While the concentration of contaminants is initially high in the extraction wells, they decrease significantly with continuous pumping. One of the major problems with the pump and treat systems is that these residual contaminants are much higher than the maximum contaminant levels and would persist for a long time. This tailing is an area of concern.

Early efforts at aquifer remediation relied mostly on the pump and treat systems which involved, extraction of contaminated ground water from the aquifer, treating and either returning it to the aquifer or otherwise disposing elsewhere. The extracted water was replaced by clean water. An assessment done by E.P.A. on 19 sites in 1989 found that many of these systems had achieved mass removal and some degree of plume control as well as a reduction in contaminant concentrations but most of them were not achieving aquifer restoration.

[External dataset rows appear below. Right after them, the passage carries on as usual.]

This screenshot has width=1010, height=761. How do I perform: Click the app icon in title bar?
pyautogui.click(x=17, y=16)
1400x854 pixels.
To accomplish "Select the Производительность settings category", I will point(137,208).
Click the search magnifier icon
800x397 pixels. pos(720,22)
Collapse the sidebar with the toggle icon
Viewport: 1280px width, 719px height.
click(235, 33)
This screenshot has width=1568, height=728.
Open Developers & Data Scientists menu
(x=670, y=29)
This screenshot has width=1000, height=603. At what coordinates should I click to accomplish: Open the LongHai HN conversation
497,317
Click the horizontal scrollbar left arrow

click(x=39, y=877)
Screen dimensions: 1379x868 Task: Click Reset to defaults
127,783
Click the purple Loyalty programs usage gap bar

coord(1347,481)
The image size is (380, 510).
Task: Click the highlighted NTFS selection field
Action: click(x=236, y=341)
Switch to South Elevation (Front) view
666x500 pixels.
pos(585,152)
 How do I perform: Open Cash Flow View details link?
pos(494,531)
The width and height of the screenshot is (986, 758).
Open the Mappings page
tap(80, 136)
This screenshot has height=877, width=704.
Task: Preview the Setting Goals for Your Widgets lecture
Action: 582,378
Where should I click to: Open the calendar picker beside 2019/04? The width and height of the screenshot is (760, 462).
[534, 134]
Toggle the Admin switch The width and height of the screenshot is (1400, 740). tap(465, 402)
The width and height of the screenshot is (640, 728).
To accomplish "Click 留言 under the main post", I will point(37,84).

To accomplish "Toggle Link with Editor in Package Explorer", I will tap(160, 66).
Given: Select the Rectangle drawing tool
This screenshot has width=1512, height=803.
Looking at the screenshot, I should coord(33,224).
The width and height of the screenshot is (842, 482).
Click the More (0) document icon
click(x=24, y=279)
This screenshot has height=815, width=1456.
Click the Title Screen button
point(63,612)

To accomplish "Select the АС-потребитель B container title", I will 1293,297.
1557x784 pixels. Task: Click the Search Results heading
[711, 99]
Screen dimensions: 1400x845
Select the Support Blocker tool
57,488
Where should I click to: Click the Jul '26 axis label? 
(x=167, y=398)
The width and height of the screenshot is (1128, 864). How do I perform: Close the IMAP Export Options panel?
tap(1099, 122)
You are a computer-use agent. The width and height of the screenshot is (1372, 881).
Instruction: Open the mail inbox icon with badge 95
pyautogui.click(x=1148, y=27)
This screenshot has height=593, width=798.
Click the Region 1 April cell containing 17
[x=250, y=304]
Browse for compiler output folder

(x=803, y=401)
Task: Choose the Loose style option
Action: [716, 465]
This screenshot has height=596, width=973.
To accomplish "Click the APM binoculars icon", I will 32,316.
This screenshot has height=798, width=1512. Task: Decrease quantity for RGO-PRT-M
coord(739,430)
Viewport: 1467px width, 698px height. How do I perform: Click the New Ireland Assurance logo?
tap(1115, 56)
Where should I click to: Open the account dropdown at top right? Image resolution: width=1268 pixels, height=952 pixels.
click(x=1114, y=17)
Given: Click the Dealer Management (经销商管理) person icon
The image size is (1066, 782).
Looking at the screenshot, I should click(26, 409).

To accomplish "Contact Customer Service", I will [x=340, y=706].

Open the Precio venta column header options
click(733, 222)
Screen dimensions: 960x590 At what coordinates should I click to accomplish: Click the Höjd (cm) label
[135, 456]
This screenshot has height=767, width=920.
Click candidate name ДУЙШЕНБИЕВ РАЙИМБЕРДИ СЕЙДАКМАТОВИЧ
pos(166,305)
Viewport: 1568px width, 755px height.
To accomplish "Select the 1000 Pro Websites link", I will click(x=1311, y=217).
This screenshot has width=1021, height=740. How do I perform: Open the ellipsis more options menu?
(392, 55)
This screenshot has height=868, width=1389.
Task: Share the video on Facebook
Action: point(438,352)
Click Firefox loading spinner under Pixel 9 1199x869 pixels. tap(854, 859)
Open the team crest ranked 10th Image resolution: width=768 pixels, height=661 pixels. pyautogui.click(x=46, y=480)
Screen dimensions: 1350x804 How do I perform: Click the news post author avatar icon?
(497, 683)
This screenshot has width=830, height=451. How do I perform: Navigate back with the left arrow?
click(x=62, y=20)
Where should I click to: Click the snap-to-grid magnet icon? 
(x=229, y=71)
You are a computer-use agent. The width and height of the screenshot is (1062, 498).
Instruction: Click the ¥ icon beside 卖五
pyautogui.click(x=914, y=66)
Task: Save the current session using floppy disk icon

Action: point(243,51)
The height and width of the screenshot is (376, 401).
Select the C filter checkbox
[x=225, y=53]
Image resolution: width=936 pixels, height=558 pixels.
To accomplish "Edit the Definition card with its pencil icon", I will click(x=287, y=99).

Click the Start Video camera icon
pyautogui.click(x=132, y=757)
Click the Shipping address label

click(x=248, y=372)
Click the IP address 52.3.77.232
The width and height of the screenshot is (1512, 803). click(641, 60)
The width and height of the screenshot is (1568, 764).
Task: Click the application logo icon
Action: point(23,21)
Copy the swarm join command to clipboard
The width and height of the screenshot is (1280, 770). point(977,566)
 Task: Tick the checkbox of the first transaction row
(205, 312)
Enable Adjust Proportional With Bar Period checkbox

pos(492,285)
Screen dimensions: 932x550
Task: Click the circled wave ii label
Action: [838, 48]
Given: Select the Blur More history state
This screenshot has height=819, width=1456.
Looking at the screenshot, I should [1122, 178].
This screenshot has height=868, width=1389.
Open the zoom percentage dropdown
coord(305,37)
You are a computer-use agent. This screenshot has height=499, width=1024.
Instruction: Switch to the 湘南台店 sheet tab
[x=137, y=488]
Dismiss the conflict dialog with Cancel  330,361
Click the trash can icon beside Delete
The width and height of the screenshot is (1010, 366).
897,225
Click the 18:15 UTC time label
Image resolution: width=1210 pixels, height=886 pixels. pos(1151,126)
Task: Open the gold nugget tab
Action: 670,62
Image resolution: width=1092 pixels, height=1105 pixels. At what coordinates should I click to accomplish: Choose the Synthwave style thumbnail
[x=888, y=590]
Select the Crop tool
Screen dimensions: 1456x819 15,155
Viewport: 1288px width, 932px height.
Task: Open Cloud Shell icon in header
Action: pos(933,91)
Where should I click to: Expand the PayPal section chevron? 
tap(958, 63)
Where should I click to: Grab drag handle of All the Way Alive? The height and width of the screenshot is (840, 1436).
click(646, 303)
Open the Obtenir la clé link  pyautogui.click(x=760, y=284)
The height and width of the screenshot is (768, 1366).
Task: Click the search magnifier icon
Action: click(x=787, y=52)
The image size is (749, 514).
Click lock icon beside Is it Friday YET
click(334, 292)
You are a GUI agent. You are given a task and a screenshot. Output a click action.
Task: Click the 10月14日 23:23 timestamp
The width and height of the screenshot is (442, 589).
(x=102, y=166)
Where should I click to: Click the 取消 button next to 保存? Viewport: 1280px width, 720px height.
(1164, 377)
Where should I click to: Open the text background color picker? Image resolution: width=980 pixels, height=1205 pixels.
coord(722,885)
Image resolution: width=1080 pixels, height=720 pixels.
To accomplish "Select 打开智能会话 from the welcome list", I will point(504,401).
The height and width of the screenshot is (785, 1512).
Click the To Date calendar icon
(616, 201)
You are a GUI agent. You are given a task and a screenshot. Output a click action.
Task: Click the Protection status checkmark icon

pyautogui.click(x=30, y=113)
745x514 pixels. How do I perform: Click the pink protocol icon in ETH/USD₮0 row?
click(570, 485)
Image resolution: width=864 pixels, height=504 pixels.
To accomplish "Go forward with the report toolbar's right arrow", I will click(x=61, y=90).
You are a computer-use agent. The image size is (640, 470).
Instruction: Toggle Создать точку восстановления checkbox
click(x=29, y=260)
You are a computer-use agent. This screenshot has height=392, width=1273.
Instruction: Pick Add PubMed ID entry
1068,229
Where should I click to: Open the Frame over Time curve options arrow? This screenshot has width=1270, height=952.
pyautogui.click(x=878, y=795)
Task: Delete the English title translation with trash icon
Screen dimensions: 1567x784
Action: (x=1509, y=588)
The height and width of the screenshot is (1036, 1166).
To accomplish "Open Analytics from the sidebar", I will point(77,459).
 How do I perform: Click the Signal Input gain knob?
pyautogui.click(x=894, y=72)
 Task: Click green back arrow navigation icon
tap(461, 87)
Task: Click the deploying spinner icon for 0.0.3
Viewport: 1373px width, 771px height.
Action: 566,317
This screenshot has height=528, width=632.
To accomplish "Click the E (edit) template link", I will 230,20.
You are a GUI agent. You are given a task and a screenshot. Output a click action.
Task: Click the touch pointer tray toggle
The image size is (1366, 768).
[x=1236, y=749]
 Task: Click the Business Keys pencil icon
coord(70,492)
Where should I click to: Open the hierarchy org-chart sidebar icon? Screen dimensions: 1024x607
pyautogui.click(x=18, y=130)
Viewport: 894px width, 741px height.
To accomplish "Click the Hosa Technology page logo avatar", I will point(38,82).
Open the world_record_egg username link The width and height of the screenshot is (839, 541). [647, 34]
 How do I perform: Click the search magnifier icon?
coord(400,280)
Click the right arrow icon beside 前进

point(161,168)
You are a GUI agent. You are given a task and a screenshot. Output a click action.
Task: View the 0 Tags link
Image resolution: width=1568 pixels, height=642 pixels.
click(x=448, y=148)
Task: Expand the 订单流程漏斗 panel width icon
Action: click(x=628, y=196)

The causes of poor performance included sub surface heterogeneity, sorption of chemicals to aquifer solids, the presence of NAPLS, inadequate site characterizations and poor system design. Subsurface heterogeneity generally leads to more accumulation of contaminants in the low permeability zone and it becomes difficult to move these contaminants out of the low permeability zone. Some other limitations in the pump and treat system are the persistence of contamination source zones over a longer period of time, long treatment times, large volumes of ground water to treat and discharge and the high OM costs with loss of land use. Abiotic technologies overcome this problem by the addition of energy to heat the aquifer using steam, hot water, electrical resistance heating or radio frequency heating or electro kinetics’. Permeable reactive barriers are also a cost-effective method.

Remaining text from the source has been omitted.